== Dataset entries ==
- - - - - - -
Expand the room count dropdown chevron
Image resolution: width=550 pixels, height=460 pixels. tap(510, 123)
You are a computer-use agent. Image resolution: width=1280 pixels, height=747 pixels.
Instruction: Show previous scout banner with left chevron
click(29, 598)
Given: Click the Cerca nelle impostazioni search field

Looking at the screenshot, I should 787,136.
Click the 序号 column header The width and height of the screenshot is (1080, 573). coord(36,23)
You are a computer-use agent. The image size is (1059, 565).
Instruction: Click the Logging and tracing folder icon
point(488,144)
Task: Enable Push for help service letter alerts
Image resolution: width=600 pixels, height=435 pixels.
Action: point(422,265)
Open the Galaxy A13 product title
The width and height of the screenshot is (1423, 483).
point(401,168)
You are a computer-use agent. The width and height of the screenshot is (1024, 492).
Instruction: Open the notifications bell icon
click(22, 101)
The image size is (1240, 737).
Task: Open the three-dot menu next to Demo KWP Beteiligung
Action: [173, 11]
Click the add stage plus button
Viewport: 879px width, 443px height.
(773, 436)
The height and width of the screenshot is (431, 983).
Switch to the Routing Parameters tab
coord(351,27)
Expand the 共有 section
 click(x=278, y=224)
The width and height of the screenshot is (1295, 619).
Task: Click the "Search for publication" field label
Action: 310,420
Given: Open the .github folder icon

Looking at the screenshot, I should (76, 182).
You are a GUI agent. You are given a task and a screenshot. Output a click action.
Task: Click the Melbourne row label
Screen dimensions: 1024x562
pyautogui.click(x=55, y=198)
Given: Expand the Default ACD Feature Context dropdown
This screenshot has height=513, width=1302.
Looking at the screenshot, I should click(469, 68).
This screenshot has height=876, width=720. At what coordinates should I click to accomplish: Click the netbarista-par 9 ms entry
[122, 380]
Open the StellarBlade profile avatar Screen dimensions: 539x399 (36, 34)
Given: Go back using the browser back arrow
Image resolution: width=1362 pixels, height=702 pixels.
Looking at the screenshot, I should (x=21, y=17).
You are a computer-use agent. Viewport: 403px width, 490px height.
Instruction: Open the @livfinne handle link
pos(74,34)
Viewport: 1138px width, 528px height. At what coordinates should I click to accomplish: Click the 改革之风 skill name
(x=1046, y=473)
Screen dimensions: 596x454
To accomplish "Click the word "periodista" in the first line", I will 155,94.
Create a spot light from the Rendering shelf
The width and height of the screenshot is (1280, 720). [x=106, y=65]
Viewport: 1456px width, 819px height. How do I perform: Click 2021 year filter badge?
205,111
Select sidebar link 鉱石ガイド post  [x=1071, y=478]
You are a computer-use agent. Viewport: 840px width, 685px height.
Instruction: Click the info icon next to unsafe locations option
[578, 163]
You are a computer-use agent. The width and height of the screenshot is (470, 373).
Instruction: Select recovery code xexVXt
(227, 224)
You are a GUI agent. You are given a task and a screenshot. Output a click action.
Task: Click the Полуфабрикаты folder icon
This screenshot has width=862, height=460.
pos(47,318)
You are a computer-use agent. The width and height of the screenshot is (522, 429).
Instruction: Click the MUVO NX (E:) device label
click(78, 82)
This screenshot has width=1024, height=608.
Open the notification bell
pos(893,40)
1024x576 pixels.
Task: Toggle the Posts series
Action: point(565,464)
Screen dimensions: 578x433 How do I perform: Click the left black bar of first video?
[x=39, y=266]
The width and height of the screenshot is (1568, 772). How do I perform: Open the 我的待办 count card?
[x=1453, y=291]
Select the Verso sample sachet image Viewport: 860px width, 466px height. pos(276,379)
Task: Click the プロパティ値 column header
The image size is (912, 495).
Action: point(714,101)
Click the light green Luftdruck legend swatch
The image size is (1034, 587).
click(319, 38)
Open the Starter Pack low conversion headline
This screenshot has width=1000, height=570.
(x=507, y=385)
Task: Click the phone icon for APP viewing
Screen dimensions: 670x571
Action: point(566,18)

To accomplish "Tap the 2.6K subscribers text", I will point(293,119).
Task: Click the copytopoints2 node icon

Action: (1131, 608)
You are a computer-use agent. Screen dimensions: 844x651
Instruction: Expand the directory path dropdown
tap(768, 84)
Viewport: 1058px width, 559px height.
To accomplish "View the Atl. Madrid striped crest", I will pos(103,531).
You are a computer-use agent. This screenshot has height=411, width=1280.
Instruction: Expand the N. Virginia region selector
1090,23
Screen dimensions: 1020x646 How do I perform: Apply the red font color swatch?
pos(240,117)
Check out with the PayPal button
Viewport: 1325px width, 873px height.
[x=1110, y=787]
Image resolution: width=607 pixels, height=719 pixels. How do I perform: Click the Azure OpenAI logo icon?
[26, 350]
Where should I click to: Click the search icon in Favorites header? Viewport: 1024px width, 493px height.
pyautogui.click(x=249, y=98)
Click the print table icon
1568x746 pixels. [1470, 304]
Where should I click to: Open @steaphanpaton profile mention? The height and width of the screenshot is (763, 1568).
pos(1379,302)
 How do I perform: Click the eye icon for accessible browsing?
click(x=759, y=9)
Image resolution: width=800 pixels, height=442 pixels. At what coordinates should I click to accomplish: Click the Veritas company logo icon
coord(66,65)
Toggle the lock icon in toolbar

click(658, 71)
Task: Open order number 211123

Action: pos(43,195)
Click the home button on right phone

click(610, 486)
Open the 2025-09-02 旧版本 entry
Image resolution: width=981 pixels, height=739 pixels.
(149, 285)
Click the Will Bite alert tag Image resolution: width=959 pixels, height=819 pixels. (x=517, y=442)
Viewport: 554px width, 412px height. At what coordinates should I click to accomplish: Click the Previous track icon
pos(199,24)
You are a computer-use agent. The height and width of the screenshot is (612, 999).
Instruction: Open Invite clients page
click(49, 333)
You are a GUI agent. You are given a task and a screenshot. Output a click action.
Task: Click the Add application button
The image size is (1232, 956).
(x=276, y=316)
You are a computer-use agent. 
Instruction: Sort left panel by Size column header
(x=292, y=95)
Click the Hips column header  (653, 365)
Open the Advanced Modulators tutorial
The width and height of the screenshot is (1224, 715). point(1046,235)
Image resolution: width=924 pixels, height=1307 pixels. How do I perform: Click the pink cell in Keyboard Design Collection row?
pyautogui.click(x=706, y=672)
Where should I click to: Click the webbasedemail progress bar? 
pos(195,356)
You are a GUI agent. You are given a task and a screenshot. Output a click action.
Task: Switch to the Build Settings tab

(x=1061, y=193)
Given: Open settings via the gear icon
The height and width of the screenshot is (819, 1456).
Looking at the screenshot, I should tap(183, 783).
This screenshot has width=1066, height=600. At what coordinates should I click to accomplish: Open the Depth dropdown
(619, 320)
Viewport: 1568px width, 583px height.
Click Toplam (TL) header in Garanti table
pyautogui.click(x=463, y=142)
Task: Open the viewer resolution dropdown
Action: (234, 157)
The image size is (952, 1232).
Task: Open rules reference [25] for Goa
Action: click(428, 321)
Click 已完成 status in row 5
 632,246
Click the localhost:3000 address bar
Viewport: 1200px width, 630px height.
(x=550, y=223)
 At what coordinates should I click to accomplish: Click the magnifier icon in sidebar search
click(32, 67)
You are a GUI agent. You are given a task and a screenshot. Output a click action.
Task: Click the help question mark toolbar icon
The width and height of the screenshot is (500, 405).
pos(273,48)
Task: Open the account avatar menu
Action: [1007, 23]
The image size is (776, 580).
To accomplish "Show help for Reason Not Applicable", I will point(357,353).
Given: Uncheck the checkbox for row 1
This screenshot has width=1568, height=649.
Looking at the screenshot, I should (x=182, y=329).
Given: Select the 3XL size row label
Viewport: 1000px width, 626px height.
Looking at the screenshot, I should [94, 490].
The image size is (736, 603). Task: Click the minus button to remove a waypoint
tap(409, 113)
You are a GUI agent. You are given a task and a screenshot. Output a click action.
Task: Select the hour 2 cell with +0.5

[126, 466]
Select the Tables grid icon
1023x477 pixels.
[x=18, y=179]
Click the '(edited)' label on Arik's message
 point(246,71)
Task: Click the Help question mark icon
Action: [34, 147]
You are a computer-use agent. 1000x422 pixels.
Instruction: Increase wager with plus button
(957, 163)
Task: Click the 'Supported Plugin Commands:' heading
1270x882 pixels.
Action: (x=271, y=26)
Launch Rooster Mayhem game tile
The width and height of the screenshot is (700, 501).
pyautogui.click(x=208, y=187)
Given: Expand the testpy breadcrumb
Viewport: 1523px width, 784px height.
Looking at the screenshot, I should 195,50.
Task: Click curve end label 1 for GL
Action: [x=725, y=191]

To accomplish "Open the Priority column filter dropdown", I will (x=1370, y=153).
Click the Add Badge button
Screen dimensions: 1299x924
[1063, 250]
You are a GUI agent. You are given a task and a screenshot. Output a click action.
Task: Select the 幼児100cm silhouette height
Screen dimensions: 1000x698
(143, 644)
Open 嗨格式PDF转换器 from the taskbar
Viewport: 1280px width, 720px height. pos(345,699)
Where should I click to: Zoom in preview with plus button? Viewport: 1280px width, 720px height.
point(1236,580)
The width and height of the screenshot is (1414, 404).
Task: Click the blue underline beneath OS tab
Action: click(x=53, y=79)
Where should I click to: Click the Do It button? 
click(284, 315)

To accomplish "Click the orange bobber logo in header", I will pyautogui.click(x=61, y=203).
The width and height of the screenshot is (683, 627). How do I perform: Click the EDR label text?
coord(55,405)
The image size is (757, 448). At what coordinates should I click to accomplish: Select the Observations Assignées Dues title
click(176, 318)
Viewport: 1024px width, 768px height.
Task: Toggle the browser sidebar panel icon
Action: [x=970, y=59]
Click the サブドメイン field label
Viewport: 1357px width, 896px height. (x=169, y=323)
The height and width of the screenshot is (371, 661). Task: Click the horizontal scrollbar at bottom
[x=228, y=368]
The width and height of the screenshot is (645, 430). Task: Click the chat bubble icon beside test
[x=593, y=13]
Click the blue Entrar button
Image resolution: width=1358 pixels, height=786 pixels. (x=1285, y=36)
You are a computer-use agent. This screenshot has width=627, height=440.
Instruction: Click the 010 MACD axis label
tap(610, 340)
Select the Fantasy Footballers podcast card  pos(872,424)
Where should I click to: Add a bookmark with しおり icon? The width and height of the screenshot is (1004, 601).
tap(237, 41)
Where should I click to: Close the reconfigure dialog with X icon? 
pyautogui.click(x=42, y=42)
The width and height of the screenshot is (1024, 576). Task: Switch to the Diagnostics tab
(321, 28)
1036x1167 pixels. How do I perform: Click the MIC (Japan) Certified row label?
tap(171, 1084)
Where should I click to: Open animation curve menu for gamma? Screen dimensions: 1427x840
- - - - - - -
Take the records above and return, word for word, only the lines that fall from the line with "Click 已完成 status in row 5" to the line with "Select the Tables grid icon", both of them included.

Click 已完成 status in row 5
 632,246
Click the localhost:3000 address bar
Viewport: 1200px width, 630px height.
(x=550, y=223)
 At what coordinates should I click to accomplish: Click the magnifier icon in sidebar search
click(32, 67)
You are a GUI agent. You are given a task and a screenshot. Output a click action.
Task: Click the help question mark toolbar icon
The width and height of the screenshot is (500, 405).
pos(273,48)
Task: Open the account avatar menu
Action: [1007, 23]
The image size is (776, 580).
To accomplish "Show help for Reason Not Applicable", I will point(357,353).
Given: Uncheck the checkbox for row 1
This screenshot has width=1568, height=649.
Looking at the screenshot, I should (x=182, y=329).
Given: Select the 3XL size row label
Viewport: 1000px width, 626px height.
Looking at the screenshot, I should [94, 490].
The image size is (736, 603). Task: Click the minus button to remove a waypoint
tap(409, 113)
You are a GUI agent. You are given a task and a screenshot. Output a click action.
Task: Select the hour 2 cell with +0.5

[126, 466]
Select the Tables grid icon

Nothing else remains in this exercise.